Quedó preso de un amor épico donde conoció el cielo y el infierno.

La universidad fue un campo de juegos que le dejó un papel al final, llena de conciertos con abonos de transporte y una credencial de la biblioteca central. Conoció amigos que sufrieron metamorfosis y amigos que saltaron del grupo de alumnos. Durante ese tiempo tuvo un ahijado que luego subiría de categoría a compadre, aunque el trato sea de hermanos.  Experimentó su vocación, conoció la fama, y abandonó por unos años los anhelos terrenales. Terminó ese período desfilando por las calles con una antorcha en la mano, protestando por las reformas educativas.

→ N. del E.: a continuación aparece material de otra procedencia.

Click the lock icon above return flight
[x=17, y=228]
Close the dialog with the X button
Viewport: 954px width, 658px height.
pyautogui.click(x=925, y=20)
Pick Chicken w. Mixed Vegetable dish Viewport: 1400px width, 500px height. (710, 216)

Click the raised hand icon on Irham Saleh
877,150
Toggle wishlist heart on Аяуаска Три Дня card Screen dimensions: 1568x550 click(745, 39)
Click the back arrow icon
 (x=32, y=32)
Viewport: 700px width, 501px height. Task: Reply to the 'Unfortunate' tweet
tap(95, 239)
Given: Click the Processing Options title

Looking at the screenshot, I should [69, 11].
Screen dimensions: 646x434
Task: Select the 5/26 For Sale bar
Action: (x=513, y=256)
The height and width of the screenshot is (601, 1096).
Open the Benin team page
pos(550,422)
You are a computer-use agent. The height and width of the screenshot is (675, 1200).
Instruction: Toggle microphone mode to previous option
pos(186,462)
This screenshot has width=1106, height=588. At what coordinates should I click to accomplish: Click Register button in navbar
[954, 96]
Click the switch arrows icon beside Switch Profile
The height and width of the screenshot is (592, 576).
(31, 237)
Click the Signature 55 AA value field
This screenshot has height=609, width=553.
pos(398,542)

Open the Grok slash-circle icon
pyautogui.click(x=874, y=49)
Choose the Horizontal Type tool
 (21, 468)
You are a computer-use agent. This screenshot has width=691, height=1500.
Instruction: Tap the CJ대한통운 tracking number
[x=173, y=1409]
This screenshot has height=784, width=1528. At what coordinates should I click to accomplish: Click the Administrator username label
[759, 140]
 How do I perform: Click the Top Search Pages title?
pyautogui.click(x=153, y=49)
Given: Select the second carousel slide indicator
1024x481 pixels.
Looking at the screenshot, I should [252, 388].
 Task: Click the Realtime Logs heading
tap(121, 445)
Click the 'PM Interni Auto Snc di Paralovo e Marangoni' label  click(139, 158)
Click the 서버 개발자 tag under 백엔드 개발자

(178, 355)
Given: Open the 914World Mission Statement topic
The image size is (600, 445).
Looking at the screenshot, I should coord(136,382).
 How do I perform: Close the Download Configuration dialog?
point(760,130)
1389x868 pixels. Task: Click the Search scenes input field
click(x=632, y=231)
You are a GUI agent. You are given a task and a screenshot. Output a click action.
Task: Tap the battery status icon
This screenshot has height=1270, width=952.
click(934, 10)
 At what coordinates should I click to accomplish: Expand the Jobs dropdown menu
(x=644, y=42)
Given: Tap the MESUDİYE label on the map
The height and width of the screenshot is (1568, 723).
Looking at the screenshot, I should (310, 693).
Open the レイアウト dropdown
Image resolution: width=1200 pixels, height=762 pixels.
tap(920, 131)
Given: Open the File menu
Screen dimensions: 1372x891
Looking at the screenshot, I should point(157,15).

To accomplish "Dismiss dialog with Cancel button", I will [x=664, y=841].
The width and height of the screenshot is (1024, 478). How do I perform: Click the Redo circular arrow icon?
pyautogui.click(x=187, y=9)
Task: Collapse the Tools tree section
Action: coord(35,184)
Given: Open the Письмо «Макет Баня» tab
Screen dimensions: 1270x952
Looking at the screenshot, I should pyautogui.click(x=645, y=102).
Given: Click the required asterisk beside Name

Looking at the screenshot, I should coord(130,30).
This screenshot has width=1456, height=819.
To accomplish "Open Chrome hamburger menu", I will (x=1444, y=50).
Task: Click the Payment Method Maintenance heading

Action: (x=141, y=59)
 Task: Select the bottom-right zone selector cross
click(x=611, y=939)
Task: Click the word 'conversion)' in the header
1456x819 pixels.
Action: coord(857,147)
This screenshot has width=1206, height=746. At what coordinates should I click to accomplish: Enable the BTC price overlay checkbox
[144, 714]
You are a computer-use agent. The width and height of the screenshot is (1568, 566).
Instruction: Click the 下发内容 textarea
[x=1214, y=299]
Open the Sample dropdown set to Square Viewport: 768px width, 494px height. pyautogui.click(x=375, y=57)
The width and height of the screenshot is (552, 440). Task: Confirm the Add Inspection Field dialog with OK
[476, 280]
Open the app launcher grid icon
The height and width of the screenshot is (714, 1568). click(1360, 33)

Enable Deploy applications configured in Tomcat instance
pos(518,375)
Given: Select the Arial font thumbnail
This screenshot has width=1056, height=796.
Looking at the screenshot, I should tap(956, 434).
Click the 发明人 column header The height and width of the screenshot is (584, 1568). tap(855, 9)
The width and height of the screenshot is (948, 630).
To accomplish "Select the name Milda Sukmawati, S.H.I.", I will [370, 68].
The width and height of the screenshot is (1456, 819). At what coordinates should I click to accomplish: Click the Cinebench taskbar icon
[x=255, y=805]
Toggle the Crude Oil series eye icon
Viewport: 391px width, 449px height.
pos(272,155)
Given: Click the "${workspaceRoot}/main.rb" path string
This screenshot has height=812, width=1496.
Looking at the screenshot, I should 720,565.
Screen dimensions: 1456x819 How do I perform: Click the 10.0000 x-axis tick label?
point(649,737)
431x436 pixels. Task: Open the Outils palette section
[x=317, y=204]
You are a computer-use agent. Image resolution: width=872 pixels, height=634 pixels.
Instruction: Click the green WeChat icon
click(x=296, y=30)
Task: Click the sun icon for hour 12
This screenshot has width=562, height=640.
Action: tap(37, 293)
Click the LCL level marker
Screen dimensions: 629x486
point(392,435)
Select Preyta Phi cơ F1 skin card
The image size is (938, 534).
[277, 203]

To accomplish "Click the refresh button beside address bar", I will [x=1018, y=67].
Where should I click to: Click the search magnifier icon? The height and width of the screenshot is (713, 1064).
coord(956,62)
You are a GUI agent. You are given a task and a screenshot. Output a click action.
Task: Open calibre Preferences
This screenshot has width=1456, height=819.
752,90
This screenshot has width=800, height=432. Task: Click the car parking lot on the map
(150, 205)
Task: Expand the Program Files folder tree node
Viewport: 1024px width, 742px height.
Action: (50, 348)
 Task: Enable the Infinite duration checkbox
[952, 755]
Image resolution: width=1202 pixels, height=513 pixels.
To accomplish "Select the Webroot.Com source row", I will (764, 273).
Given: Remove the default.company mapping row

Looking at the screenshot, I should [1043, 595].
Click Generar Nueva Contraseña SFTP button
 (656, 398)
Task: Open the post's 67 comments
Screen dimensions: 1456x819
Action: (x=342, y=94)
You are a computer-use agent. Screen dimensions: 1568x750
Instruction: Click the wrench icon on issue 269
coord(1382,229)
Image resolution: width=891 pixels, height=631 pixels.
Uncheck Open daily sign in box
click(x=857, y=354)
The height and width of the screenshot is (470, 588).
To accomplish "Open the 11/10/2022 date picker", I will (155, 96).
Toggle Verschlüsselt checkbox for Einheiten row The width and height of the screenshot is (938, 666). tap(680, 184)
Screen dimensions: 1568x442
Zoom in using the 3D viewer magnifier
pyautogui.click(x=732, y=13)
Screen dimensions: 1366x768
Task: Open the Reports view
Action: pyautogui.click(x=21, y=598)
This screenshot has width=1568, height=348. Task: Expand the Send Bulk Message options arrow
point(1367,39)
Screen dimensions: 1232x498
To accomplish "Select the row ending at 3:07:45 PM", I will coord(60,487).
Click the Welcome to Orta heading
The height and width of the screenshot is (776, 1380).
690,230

Encontró una casa con faro, un lugar de referencia donde podía jugar y cocinar platos de origenes diversos, donde podia ir sin camisa de fuerza, donde sus palabras eran celebradas en lugar de censuradas. Y se abrieron múltiples puertas, junto con una invitada armaron una fiesta, se casaron de negro y separaron de blanco. Y otro invitados lo acogieron en el duelo y lo siguen acogiendo en su peregrinar. En sus incursiones le cuida las espaldas un joven francotirador en quien confía.

Algunas personas no quieren ser guardianes de sus tesoros, otras los reciben y algunas los encuentran tirados por ahí.

Quisiera explicar qué tiene esto que ver con el caballo pero llegó el clima otoñal a despertarme.